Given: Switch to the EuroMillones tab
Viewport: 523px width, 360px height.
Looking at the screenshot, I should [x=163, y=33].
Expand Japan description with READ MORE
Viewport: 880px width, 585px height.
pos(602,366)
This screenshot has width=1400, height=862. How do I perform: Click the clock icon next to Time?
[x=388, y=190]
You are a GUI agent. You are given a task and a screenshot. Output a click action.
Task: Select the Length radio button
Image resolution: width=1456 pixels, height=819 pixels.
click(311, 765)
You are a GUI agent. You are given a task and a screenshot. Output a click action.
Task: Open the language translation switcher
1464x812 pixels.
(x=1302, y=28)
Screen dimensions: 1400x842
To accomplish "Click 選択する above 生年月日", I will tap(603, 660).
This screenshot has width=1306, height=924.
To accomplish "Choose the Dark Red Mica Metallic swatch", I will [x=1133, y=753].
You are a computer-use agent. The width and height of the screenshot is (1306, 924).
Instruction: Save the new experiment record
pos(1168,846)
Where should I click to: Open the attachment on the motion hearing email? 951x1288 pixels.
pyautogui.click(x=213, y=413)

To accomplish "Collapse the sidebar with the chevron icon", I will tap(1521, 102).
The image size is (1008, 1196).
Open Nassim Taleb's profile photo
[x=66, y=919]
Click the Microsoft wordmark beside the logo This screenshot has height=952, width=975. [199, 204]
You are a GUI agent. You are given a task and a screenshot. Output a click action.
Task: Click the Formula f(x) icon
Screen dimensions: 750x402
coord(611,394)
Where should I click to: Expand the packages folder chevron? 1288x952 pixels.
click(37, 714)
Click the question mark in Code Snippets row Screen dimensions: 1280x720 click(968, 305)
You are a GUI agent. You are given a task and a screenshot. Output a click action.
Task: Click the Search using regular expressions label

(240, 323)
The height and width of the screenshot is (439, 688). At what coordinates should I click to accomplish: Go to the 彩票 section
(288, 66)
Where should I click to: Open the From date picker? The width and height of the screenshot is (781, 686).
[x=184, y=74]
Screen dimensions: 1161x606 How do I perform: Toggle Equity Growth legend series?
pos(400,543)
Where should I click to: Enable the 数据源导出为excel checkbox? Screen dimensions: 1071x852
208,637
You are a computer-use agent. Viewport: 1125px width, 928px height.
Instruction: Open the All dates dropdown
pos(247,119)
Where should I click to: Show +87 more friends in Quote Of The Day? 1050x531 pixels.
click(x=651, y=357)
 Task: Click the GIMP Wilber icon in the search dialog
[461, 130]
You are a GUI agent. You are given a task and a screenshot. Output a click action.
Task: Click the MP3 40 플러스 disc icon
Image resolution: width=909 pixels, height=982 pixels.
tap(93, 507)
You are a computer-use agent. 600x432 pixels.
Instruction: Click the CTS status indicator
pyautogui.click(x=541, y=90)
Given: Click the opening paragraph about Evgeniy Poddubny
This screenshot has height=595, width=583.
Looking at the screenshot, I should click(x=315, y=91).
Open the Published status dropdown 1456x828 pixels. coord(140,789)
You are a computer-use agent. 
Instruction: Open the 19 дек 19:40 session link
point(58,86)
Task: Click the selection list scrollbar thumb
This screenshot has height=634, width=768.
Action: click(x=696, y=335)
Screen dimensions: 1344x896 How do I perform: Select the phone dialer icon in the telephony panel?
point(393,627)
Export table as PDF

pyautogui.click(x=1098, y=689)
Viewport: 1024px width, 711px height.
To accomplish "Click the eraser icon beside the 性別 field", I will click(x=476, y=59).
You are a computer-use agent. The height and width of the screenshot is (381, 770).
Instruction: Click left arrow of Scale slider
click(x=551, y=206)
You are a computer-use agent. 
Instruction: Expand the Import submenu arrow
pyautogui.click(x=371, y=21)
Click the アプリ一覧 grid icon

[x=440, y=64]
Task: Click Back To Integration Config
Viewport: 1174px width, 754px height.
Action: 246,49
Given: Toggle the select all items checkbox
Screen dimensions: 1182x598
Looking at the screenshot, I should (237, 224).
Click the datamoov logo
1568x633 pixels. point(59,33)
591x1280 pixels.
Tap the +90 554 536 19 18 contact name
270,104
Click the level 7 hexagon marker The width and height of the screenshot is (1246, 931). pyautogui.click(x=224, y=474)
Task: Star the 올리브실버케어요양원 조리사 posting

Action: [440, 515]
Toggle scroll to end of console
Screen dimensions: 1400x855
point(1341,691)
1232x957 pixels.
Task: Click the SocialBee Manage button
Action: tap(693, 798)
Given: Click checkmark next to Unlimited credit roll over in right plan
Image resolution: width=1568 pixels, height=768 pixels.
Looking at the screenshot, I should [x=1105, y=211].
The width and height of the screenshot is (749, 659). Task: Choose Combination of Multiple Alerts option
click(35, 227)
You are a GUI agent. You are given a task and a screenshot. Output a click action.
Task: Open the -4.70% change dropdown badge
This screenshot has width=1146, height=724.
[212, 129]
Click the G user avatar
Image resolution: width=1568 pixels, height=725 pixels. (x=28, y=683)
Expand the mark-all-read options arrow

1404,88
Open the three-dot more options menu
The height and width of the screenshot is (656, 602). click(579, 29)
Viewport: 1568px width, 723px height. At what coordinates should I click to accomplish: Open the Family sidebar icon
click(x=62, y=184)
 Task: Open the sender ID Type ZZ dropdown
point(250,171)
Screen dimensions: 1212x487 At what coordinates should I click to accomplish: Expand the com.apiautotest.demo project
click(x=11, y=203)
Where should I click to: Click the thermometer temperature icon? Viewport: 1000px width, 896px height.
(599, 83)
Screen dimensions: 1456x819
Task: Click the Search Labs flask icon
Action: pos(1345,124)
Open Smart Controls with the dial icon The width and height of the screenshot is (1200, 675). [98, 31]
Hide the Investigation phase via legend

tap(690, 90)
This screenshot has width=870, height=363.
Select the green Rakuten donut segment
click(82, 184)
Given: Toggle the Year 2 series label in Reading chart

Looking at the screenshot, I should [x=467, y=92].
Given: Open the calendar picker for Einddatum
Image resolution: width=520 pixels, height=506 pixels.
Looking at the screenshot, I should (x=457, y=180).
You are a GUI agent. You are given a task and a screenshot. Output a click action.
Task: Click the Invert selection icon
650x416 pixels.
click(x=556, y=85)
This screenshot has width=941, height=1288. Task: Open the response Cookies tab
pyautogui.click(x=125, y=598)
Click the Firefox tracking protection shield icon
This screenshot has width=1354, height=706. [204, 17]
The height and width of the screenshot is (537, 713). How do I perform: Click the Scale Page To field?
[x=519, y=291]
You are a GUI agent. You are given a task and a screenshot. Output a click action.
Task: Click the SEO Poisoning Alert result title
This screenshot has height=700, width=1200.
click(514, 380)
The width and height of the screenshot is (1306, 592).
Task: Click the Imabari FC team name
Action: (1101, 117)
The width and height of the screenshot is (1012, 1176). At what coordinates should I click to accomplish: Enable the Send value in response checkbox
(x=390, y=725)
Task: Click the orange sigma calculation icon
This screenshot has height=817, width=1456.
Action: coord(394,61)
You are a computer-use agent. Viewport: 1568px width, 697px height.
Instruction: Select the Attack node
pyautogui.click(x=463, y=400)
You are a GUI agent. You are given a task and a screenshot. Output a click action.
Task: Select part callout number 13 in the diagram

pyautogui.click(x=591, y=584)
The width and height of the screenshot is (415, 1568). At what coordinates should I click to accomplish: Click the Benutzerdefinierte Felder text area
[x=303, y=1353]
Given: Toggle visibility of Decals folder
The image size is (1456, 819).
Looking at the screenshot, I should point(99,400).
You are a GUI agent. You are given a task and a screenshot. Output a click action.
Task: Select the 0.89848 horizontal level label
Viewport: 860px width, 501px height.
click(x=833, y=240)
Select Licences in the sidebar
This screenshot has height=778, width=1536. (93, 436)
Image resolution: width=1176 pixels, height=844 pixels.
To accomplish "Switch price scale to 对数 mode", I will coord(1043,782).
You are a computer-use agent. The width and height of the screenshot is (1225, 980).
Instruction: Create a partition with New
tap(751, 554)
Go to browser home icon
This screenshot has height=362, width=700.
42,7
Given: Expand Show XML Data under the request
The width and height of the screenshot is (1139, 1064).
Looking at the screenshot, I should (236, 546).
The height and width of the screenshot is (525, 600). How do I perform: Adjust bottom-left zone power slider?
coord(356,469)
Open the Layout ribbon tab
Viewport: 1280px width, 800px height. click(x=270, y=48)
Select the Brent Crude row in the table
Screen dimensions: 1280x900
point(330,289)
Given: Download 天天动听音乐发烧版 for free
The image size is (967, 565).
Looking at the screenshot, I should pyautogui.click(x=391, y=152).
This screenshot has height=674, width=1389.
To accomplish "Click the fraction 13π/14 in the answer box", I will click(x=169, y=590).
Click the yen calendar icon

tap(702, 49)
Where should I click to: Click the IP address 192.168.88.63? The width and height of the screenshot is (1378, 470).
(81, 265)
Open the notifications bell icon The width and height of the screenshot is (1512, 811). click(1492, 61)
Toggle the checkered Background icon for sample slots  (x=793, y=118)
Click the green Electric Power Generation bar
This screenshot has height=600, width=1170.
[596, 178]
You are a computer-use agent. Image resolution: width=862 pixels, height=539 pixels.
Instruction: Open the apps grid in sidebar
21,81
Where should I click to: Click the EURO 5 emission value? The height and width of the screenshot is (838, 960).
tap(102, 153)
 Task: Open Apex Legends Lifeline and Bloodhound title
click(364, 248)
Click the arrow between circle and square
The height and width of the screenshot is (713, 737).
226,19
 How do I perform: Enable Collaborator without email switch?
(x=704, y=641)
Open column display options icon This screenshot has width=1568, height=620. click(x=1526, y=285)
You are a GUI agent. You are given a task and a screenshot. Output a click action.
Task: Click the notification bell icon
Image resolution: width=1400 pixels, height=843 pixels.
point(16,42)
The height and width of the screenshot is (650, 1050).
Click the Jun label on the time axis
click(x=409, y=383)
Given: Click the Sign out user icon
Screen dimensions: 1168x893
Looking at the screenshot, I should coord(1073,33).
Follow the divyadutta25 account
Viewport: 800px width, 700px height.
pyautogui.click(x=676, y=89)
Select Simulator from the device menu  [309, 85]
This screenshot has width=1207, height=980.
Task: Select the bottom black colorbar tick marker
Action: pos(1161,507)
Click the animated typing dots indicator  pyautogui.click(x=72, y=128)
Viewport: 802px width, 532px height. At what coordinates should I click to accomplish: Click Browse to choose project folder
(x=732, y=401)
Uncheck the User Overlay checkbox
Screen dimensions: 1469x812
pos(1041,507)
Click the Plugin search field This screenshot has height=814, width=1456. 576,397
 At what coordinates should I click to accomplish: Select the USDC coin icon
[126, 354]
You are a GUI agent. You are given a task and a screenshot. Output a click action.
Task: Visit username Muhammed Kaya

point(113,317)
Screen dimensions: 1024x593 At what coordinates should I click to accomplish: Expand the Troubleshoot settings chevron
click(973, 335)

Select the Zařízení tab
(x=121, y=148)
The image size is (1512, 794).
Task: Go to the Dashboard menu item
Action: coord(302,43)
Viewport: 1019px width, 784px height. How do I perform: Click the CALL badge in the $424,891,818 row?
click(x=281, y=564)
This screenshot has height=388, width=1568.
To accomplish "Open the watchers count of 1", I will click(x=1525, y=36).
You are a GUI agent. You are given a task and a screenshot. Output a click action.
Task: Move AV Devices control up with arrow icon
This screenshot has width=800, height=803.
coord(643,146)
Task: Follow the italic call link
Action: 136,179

---

Print the part of the records that opens with the line containing "Click the arrow between circle and square" and closes with the line containing "pyautogui.click(x=676, y=89)", reproducing each line exactly and including both of those lines.

Click the arrow between circle and square
The height and width of the screenshot is (713, 737).
226,19
 How do I perform: Enable Collaborator without email switch?
(x=704, y=641)
Open column display options icon This screenshot has width=1568, height=620. click(x=1526, y=285)
You are a GUI agent. You are given a task and a screenshot. Output a click action.
Task: Click the notification bell icon
Image resolution: width=1400 pixels, height=843 pixels.
point(16,42)
The height and width of the screenshot is (650, 1050).
Click the Jun label on the time axis
click(x=409, y=383)
Given: Click the Sign out user icon
Screen dimensions: 1168x893
Looking at the screenshot, I should coord(1073,33).
Follow the divyadutta25 account
Viewport: 800px width, 700px height.
pyautogui.click(x=676, y=89)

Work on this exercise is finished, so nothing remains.